WORK INSTRUCTION: Answer with a single number stating how many lines of the entries below include the string "upload".

-------- EXERCISE DATA --------

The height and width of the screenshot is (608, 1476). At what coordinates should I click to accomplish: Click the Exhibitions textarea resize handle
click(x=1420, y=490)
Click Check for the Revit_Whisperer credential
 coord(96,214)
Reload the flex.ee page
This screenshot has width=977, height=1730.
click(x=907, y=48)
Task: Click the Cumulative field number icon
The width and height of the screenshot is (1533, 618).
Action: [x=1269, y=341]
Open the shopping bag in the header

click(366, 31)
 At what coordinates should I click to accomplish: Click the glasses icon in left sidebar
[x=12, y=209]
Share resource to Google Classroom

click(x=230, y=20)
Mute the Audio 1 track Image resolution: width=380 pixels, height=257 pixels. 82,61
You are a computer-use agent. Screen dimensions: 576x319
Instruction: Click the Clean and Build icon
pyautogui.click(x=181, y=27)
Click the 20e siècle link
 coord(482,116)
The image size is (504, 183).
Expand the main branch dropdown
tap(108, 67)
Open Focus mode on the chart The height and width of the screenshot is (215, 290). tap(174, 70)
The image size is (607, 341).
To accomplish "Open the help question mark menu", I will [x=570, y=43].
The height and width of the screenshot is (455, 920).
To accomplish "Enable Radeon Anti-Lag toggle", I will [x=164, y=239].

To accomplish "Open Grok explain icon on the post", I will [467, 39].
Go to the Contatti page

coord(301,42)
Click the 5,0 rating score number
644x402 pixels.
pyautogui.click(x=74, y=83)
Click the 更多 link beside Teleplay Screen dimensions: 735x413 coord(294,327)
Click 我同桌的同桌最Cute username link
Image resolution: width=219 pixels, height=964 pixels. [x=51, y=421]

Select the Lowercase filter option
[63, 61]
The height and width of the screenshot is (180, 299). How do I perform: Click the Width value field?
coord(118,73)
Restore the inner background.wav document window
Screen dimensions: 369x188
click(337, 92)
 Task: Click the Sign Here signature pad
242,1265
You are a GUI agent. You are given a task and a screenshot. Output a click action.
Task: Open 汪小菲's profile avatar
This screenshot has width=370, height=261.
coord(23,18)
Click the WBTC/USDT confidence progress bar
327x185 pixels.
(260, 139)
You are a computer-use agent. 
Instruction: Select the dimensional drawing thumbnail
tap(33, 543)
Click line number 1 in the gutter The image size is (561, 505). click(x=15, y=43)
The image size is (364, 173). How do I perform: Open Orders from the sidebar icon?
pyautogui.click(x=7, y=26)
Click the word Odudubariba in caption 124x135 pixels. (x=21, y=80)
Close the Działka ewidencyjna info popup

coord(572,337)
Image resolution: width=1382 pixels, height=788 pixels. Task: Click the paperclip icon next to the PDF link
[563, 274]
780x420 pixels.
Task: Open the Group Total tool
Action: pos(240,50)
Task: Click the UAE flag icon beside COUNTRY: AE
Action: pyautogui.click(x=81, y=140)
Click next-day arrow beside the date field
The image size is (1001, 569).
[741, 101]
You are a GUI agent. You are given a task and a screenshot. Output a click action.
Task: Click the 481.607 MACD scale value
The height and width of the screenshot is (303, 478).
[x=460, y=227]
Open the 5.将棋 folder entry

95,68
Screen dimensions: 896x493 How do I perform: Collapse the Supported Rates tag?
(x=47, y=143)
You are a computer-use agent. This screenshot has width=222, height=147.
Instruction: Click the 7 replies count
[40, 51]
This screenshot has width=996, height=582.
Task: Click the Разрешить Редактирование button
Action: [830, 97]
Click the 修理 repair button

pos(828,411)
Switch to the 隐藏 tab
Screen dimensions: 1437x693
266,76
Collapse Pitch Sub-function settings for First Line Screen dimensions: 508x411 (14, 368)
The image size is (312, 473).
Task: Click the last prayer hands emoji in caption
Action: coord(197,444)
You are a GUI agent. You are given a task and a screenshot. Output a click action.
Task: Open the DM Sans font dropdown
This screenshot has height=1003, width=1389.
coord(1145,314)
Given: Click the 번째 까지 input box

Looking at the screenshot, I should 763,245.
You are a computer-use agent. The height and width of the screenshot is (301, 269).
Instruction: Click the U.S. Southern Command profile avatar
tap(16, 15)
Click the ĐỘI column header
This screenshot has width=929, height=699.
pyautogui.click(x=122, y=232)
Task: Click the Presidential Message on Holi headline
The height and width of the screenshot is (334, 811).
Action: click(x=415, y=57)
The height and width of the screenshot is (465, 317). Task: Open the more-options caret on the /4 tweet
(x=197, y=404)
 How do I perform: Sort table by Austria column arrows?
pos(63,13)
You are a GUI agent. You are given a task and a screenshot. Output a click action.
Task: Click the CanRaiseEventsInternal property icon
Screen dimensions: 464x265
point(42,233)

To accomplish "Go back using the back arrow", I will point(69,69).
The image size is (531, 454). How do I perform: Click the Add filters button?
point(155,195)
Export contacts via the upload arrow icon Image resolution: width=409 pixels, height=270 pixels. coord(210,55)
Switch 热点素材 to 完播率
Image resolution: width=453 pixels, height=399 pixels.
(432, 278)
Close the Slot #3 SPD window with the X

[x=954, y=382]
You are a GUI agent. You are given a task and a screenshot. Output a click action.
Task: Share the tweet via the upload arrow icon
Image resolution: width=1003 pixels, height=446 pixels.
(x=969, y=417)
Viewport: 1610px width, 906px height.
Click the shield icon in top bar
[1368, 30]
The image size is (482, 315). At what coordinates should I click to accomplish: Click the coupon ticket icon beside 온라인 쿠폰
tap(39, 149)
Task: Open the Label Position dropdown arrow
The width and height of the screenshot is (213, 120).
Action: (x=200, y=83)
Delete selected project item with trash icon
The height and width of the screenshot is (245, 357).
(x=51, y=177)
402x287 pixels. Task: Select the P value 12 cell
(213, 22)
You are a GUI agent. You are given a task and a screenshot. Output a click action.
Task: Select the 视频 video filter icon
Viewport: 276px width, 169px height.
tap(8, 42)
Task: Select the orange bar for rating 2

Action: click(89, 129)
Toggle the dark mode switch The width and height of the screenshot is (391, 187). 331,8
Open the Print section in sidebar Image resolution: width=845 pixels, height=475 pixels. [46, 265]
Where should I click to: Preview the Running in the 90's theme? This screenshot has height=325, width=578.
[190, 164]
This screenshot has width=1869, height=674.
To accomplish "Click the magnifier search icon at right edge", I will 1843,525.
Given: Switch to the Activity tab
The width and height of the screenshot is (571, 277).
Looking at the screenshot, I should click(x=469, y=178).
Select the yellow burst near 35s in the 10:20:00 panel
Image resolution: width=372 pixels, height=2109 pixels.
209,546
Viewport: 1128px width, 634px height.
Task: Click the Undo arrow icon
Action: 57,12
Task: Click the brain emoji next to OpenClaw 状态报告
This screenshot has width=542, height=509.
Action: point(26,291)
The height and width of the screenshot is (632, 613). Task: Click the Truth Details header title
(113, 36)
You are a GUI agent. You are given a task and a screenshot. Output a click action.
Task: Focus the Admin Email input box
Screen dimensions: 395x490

--------

WRITTEN REPLY: 2